Public Transportation: Wherever Life Takes You
Public Transportation: Wherever Life Takes You

Eye on NY security -- New head of House Homeland Security says transit safety funding should be top priority; vows to team with King

January 30, 2007

By Carol Eisenberg

Newsday Washington Bureau

WASHINGTON - The new Democratic chairman of the House Homeland Security Committee said the federal government must assume greater responsibility for mass transit security, just as it did for air security after terrorists flew planes into buildings five years ago.

Rep. Bennie Thompson of Mississippi said yesterday that his top priorities include getting federal funding to harden train tunnels leading into Penn Station, where several heavily used commuter lines, including the Long Island Rail Road, converge with New York's subways.

"We're spending $9 per passenger on aviation security and only about 2 cents per passenger on rail security," Thompson said yesterday at the Homeland Security Police Institute at George Washington University.

"You can virtually move unfettered into a subway car or a passenger train," he added. "That's really not where we should be. ... Madrid, London and Mumbai are three examples of the potential vulnerabilities in this country. "

Since terrorists detonated bombs on commuter trains in India's financial capital last summer, killing more than 200 people and injuring more than 700, lawmakers have focused attention on transit security. Earlier attacks in London in July 2005 and in Madrid in March 2004 also killed and injured hundreds.

Thompson said that House Democrats would introduce legislation next month requiring that the government mandate vulnerability assessments and better training by public transit authorities to deter and respond to attacks. It would also provide a pot of money to help pay for improved ventilation, fire safety, emergency access and communications.

But would Republicans go along with an enhanced federal role?
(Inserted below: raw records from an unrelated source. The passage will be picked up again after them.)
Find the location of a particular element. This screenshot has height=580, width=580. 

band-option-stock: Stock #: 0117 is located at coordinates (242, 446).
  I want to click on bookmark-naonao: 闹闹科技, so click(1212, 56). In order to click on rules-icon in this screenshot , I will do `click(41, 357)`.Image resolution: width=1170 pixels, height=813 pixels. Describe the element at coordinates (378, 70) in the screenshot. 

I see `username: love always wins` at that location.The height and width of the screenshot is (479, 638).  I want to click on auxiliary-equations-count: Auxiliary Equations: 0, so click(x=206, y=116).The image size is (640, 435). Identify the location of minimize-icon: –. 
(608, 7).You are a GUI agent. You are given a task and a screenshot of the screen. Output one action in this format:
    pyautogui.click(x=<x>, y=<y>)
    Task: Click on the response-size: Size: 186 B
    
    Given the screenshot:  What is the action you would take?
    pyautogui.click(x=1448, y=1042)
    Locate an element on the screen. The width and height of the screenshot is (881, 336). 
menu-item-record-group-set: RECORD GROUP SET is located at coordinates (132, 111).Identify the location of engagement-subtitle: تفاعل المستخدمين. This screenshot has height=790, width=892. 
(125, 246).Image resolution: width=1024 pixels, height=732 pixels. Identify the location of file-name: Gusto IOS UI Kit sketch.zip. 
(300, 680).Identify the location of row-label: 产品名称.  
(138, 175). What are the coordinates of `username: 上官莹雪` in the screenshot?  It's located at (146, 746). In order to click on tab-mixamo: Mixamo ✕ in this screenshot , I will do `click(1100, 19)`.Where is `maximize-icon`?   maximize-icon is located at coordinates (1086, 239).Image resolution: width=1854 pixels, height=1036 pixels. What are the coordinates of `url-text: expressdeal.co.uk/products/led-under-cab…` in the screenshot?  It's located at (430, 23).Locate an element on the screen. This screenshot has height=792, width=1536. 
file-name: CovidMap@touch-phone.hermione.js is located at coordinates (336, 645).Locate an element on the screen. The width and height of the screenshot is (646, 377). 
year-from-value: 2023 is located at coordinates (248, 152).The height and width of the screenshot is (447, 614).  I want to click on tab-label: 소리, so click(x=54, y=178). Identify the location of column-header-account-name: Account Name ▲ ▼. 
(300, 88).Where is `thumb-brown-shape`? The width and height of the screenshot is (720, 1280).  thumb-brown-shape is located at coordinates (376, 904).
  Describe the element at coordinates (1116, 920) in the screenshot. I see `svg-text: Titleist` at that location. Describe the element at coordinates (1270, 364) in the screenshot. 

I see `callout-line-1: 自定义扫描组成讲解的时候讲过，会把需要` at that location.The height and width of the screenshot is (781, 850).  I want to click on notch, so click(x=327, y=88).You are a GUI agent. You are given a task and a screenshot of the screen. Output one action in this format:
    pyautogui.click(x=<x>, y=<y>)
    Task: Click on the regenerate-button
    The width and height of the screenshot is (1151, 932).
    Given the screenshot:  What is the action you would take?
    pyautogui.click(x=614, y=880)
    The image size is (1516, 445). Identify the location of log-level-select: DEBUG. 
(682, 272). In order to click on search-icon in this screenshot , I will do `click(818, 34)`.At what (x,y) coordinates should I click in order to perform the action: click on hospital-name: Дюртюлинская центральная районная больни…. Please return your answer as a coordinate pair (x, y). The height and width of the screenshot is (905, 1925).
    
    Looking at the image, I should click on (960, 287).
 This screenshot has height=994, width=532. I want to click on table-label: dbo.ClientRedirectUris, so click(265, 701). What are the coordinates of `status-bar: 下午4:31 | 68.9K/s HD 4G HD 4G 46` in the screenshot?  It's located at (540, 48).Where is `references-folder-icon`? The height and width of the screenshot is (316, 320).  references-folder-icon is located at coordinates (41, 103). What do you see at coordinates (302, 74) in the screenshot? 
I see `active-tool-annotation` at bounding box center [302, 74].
Thompson noted he had worked "fabulously" with the committee's senior Republican, Peter King of Seaford, when the Republicans controlled Congress, but added that they had one major issue to resolve now that he was chairman.

"I might need a little help sometimes translating his Long Island brogue into Mississippi-speak, and vice versa, so that we can continue this relationship," he said, seeming to decelerate his already slow-as-molasses Hinds County, Miss., drawl for effect.

King, who has long advocated greater funding for mass transit security, acknowledged that communications between them could be tricky.

"I actually called Bennie the day after the election to congratulate him, and the only way I could reach him was on a cell phone in Mississippi," he recalled. "I talked so fast and he talked so slow that we kept interrupting each other. As part of better interoperability, we need cell phones that can adjust for the King-Thompson clash of dialects. "

Nonetheless, King said he hoped to find common ground with Democrats in creating a "meaningful," but "realistic" role for the federal government.

"We'll never get the same level of security as with aviation because you can't control the egress and ingress," he said. "Nevertheless, we can do a lot more in fortifying tunnels, building escape routes and installing sensor equipment to detect biological and chemical weapons, among other things. "

Thompson said the Democratic package will not mandate technologies, but would encourage transit authorities to experiment with "more boots on the ground," bomb-sniffing dogs and surveillance cameras.